Chapter One necessitates an autocritique, in which I locate my own discourse within the
intersecting discursive strands of Western and local theory, an effort that is guided by the
imperatives that emerge from the autobiographies themselves. In Chapter Two, I suggest
that the postcolonial autos displaces Humanist, and appropriates postmodernist,
conceptions of the "I". Rewriting the terms of the autobiographical pact, the authority of
grapos is re-instated in counternarratives that give privileged status to the bios - to
lives that claim "I AM!" and selves that reconstruct identity. A related concern is the
relationship between autobiographical criticism in South Africa and hegemony.

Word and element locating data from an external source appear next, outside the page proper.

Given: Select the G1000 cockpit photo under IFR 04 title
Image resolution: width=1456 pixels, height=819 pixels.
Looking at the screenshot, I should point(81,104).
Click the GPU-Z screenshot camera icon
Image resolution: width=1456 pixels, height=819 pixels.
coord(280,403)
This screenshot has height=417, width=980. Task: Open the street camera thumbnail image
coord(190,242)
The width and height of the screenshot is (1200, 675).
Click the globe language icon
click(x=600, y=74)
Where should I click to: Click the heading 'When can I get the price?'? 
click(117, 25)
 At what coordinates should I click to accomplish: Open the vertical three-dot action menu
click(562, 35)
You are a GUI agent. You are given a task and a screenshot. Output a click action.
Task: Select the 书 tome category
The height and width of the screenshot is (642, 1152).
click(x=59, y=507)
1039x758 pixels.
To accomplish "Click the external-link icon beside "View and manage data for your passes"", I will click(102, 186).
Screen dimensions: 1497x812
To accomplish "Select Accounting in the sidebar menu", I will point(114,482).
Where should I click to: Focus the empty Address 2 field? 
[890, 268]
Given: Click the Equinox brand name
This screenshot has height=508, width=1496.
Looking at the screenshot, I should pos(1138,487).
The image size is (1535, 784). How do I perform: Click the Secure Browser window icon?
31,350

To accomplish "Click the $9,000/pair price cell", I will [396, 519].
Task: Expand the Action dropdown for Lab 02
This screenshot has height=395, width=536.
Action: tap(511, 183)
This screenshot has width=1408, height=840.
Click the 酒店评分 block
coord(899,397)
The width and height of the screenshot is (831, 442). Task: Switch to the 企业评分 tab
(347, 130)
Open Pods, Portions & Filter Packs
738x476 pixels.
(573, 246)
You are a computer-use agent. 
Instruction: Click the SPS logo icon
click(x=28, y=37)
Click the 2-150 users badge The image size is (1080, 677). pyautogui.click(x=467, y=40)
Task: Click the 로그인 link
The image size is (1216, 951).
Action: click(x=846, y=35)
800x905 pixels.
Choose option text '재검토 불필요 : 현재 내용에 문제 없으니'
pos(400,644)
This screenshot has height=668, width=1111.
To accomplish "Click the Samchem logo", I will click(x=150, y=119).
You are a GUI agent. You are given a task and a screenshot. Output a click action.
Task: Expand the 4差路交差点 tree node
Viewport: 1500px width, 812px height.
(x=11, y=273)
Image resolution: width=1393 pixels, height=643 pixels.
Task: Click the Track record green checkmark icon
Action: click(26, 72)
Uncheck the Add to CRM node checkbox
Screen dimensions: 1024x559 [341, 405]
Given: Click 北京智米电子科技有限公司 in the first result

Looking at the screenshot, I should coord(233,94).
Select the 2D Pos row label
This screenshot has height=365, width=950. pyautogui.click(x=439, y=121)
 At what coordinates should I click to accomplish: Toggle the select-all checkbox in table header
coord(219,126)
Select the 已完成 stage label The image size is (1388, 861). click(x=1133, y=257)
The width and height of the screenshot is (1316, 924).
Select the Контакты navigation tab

In the chapters that follow, I examine the various ways in which counterhegemonic selves
are constructed in Tell freedom, Down Second Avenue, Drawn in colour: African
Contrasts and The Ochre People. Peter Abrahams's autobiography is discussed largely
in terms of Frantz Fanon's insights on identity construction and the notion of a "hybrid
I". Es'kia Mphahlek's (re)writing of the self - whose main feature is ambivalence - forms
the focus of Chapter Four. These notions are developed in the final chapter, which
focuses on Noni Jabavu's narratives that encode an "in-between" cultural identity and, as
in the autobiographies of Abrahams and Mphahlele, a metonymic "I". / English Studies / D. Litt. et Phil. (English)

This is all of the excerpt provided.